Same comment as above. I'll rewrite this part of the paper.

> >> Regarding Sections 1-4, I disagree with your statement "The
> >> reliability and efficiency of MIXes have been a secondary concern."
> >> Reliability is the main motivation for using majority threshold
> >> decryption for MIXes (your bibliography contains several such articles
> >> ...).

Hmm. I suppose I'd better read those papers first.

> >Actually, I read those papers as trying to acheive anonymity via a process
> >which can't be compromised unless k out of n MIXes are compromised. as in,
> >anonymity with better guarantees against traffic analysis. So time to look
> >at them again.
> >
> >The point we should probably look at here is that our protocol requires
> >less modification to existing MIXes,

I don't think this is important. If it's simpler (and therefore probably
easier to analyse), that is important.

> >and that it's a new idea for MIX reliability.

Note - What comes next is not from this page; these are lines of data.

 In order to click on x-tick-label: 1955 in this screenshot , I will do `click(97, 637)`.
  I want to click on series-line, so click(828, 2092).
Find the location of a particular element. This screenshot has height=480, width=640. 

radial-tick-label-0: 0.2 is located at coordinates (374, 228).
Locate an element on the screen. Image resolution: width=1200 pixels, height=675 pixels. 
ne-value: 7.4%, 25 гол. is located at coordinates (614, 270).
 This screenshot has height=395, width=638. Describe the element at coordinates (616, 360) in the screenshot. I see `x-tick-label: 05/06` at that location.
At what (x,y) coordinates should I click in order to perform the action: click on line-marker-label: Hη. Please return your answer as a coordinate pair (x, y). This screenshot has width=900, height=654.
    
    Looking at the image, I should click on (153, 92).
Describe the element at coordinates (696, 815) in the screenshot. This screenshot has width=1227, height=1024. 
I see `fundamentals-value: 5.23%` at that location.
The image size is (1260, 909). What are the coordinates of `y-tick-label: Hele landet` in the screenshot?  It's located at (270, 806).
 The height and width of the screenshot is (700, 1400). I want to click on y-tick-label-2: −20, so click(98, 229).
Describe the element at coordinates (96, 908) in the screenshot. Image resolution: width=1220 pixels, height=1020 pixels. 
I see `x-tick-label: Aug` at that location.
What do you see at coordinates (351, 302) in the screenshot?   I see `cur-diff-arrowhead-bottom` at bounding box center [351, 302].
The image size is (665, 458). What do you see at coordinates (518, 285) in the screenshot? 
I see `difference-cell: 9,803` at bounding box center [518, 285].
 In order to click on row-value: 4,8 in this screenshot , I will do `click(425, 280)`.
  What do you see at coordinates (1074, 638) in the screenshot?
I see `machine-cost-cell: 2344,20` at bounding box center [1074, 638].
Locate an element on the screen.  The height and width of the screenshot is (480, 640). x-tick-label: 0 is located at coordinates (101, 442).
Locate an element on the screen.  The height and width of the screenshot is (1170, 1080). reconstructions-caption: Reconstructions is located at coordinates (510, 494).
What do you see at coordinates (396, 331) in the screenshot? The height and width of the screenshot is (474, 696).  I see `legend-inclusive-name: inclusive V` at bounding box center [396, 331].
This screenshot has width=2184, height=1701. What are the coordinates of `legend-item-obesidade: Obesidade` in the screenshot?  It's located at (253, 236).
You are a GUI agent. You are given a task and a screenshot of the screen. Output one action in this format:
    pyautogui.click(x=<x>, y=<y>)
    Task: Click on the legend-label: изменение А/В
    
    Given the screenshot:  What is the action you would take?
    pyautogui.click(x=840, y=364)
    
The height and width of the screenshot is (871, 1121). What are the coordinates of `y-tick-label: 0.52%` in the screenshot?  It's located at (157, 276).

> >> Sections 5-9 are somewhat new, but offer no surprises.  There is no
> >> discussion on active attacks. For instance, usually a mix network
> >
> >Yes, this is a good point. We should explicitly say what we can do about
> >these attacks.

I can do that.

> >> Or another example: if users choose
> >> mixed according to their reputation then an adversary might simply try
> >> to offer the best and most reliable service on many mixes, so that
> >> often only his mixes are chosen.
> >
> >Didn't we say exactly this in the paper?

Yes. I don't think it's a serious problem - hopefully it will be feasible
for legitimate mixes to offer a service which is almost as reliable as a
well-resourced attacker could, and in that case the attacker won't be
able to obtain any significant advantage because of this.